▸ **Given request**
List every line in the records below that contains the string "point", copying each line in full.

▸ **Record set**
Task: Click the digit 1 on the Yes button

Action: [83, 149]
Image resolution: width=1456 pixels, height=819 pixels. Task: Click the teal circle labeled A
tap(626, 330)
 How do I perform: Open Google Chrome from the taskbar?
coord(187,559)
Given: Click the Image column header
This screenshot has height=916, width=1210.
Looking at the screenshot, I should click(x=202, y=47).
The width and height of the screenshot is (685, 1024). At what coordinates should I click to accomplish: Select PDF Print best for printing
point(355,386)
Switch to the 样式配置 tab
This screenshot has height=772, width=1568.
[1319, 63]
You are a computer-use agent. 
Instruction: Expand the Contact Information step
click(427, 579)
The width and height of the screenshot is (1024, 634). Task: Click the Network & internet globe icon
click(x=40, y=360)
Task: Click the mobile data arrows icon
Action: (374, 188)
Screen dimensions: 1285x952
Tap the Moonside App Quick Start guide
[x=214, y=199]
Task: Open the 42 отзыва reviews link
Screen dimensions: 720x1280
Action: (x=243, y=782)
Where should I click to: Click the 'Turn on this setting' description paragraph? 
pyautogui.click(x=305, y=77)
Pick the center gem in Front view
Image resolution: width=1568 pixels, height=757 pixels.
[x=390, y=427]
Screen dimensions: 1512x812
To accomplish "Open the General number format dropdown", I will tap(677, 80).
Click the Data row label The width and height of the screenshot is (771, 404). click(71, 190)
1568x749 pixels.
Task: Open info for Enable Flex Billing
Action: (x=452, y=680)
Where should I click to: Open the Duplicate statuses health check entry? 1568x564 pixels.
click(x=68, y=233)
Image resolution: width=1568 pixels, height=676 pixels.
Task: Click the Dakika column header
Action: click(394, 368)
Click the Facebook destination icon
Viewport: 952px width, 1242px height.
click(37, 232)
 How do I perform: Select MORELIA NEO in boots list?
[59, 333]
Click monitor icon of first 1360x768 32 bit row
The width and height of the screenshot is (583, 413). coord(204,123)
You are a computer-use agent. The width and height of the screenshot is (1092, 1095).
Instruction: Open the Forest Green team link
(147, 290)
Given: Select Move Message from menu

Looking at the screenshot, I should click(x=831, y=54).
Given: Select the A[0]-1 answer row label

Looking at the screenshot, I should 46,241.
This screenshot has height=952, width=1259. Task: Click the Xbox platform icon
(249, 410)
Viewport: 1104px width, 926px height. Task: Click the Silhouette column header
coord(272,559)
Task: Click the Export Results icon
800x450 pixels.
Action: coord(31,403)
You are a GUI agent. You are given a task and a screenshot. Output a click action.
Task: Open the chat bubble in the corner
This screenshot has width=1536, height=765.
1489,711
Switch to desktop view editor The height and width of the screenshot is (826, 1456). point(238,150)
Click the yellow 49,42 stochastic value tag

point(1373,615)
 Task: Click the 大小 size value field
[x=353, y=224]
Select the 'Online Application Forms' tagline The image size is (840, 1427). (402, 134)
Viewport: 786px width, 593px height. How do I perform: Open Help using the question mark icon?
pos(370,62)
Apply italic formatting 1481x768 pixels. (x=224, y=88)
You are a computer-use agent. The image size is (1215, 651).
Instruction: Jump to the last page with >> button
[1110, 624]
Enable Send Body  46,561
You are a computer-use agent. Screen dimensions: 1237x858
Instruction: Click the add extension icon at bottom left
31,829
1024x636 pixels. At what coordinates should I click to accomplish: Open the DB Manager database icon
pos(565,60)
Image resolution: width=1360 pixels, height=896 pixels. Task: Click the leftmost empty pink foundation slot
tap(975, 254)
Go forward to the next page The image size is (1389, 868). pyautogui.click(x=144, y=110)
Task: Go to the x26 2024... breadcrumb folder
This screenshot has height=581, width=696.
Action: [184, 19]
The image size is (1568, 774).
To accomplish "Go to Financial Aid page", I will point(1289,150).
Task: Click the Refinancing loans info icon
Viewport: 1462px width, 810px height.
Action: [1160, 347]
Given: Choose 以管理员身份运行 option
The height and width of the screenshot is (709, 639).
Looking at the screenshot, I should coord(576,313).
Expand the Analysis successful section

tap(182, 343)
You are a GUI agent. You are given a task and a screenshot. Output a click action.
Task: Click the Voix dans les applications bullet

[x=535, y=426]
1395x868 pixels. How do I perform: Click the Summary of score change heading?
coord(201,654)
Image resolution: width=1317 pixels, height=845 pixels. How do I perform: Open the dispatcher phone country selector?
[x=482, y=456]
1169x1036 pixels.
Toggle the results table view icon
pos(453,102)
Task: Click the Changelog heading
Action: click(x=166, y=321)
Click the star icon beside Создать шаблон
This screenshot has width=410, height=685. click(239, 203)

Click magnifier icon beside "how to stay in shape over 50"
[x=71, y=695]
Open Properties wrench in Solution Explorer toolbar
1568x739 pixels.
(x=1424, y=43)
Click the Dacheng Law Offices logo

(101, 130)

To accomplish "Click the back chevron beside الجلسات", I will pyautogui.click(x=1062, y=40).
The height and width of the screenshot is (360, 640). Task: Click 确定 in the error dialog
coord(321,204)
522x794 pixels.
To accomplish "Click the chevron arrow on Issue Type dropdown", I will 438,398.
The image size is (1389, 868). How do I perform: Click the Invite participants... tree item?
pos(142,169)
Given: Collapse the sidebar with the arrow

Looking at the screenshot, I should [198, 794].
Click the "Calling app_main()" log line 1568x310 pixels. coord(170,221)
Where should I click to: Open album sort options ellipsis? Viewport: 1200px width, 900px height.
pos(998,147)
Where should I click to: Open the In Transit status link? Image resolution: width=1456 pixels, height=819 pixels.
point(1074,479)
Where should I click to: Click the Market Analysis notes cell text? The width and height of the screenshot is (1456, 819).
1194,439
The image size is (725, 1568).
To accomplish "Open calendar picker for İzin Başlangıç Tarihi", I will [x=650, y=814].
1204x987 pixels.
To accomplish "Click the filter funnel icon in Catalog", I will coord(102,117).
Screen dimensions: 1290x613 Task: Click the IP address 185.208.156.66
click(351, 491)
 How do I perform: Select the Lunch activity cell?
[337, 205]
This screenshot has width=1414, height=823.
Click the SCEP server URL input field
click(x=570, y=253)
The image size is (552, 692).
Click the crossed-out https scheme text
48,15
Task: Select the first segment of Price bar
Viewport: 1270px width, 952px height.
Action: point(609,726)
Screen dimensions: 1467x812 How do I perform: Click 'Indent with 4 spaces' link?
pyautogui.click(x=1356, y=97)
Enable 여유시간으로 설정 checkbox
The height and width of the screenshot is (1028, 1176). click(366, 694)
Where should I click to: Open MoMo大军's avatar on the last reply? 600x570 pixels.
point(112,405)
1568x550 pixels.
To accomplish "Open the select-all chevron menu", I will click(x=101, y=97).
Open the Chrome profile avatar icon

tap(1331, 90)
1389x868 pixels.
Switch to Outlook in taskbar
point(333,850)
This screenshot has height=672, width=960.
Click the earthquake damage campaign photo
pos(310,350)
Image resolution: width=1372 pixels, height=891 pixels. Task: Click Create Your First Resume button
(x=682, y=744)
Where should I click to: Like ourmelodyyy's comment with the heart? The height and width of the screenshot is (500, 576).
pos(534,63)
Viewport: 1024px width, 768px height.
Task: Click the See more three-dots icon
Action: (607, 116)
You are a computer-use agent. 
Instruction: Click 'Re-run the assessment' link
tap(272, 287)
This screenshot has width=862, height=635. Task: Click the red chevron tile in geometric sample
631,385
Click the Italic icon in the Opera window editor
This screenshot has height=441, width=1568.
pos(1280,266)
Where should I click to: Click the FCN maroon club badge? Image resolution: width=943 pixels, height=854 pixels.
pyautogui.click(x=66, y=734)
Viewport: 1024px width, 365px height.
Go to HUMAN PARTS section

▸ **Finished answer**
point(355,386)
Switch to desktop view editor The height and width of the screenshot is (826, 1456). point(238,150)
point(1373,615)
To accomplish "Go to Financial Aid page", I will point(1289,150).
point(1074,479)
Action: point(609,726)
point(112,405)
point(333,850)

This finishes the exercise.